* _Action item_
With pictures excluded, copy word for word the lines in the data below from the line containing "Instruction: Open the Switch category menu" through the line containing "The width and".

* _Source data_
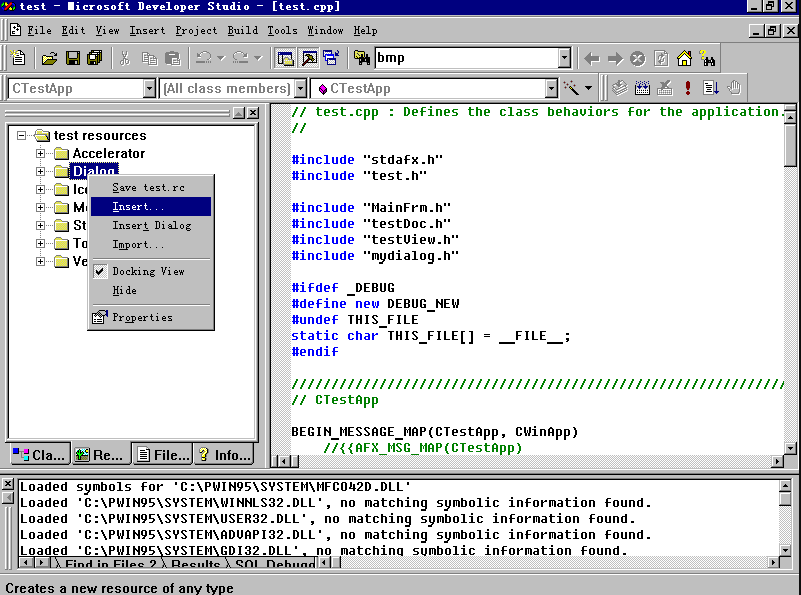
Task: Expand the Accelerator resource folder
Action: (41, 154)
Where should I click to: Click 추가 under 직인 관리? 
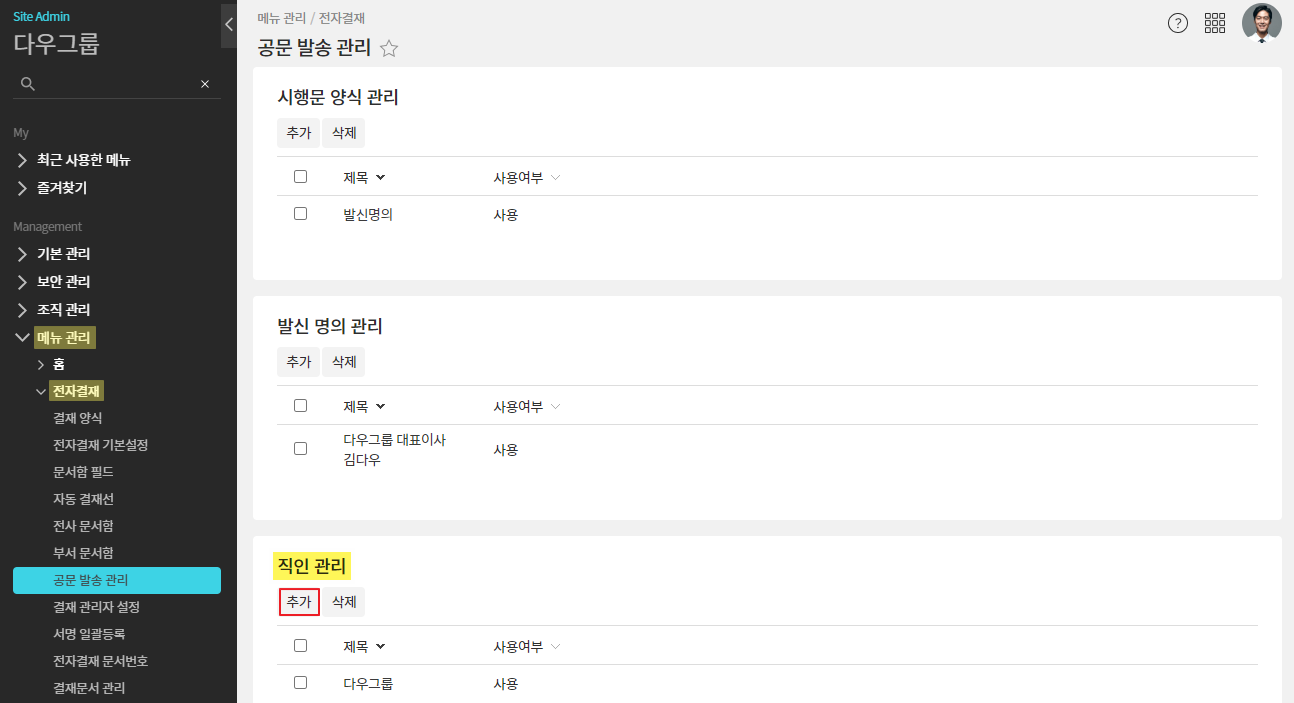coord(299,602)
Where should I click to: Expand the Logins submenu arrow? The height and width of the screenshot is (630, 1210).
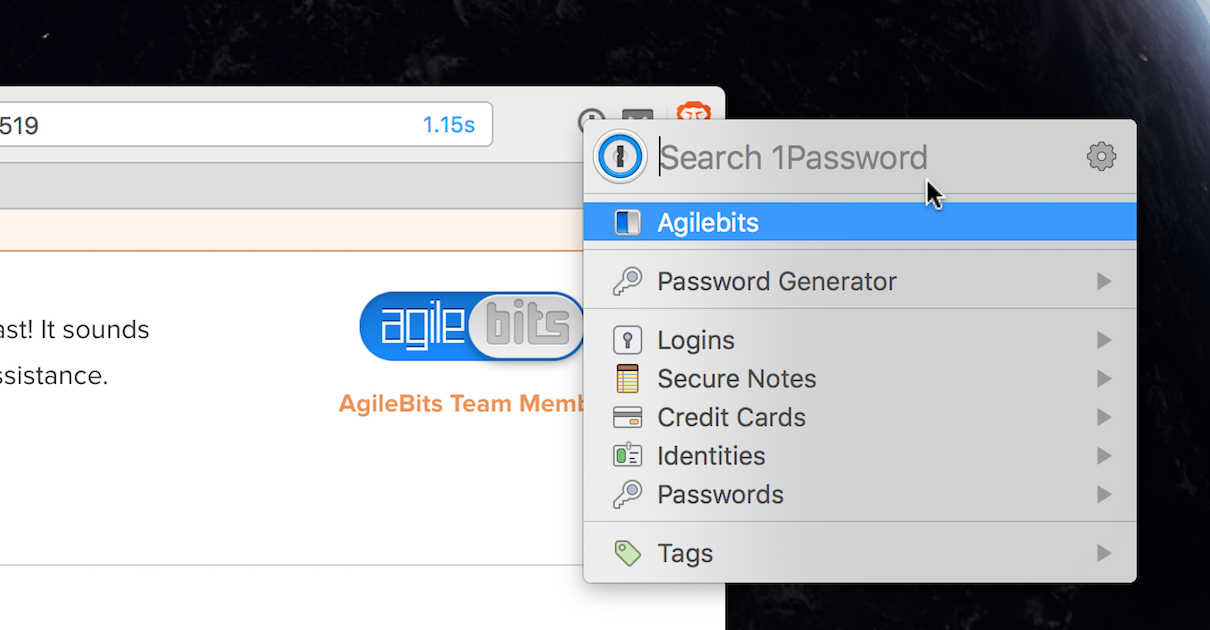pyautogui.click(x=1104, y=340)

---

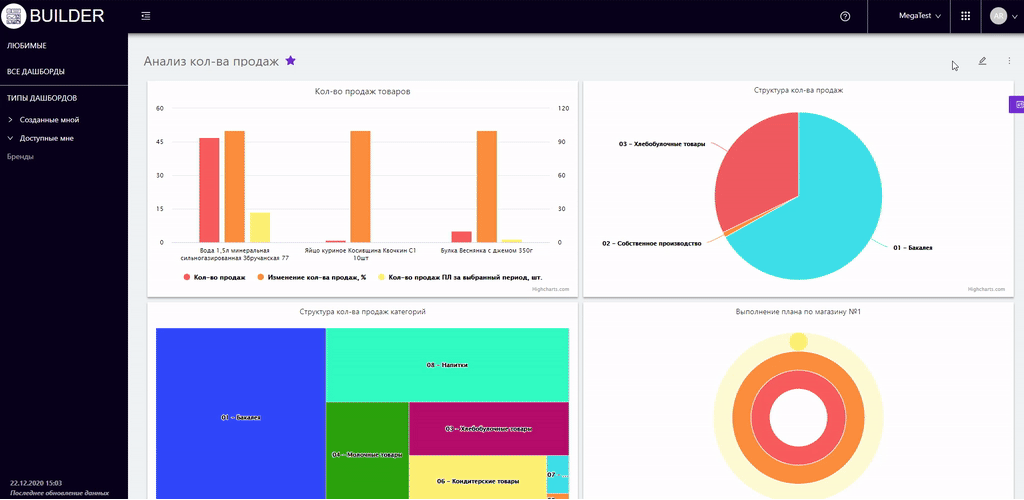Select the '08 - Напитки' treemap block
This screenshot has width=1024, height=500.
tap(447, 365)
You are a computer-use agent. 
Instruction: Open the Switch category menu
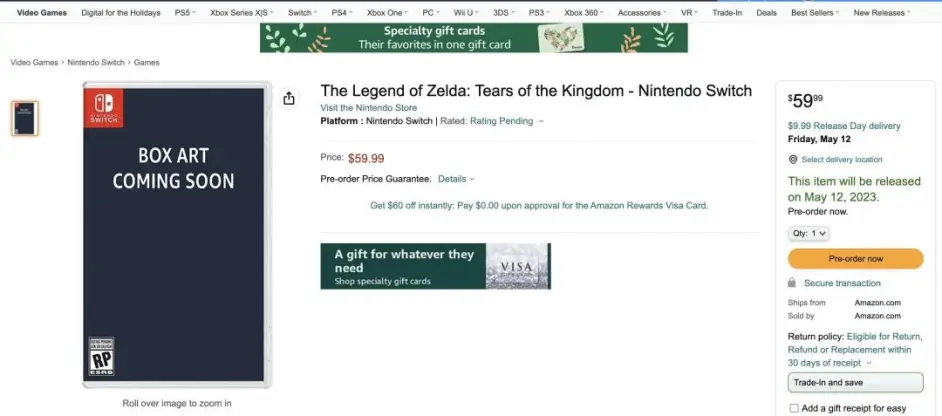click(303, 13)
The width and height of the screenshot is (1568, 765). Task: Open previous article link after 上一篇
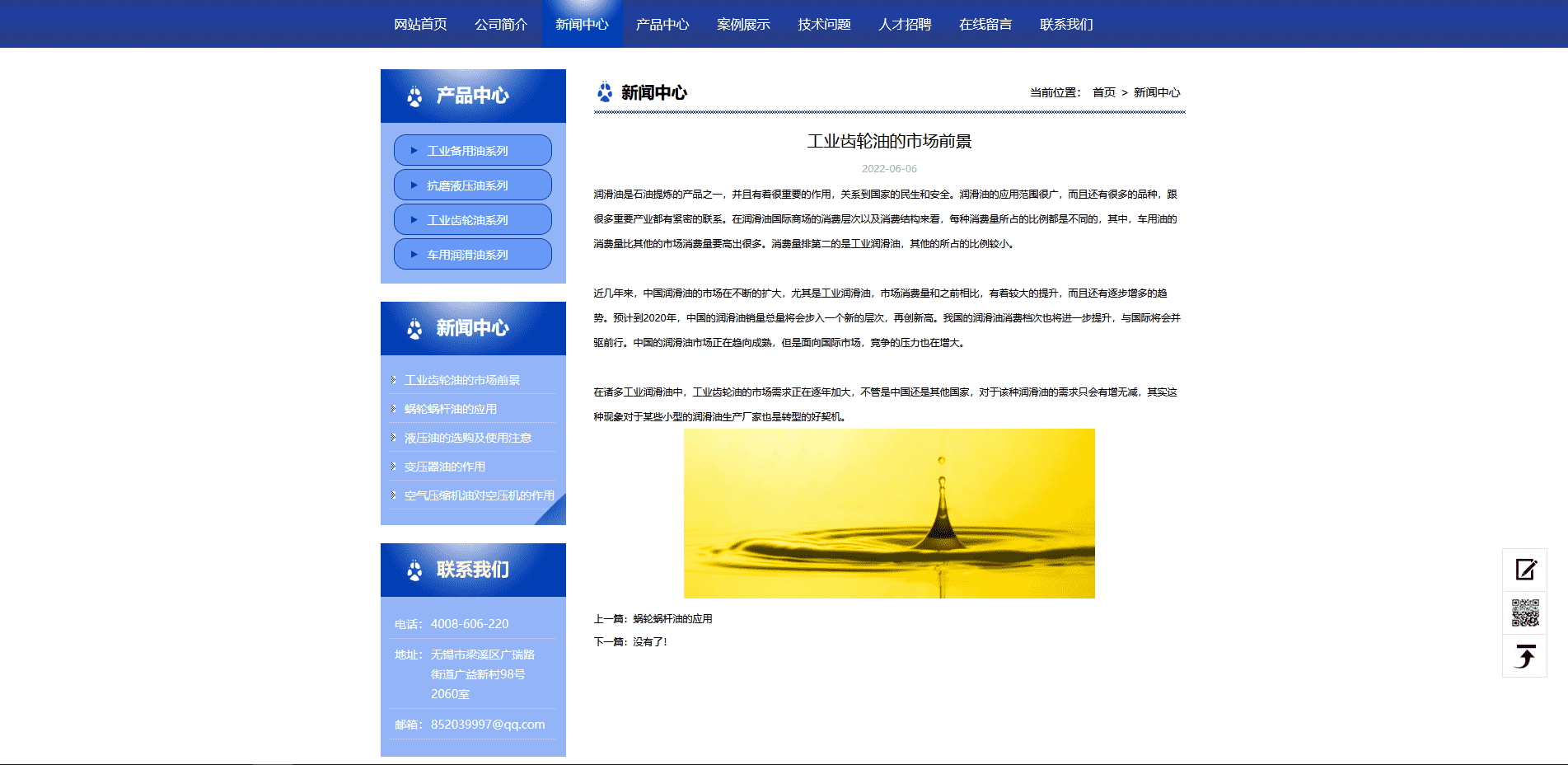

* _Answer box_
Instruction: Open the Switch category menu
click(303, 13)
The width and height of the screenshot is (1568, 765). Task: Open previous article link after 上一篇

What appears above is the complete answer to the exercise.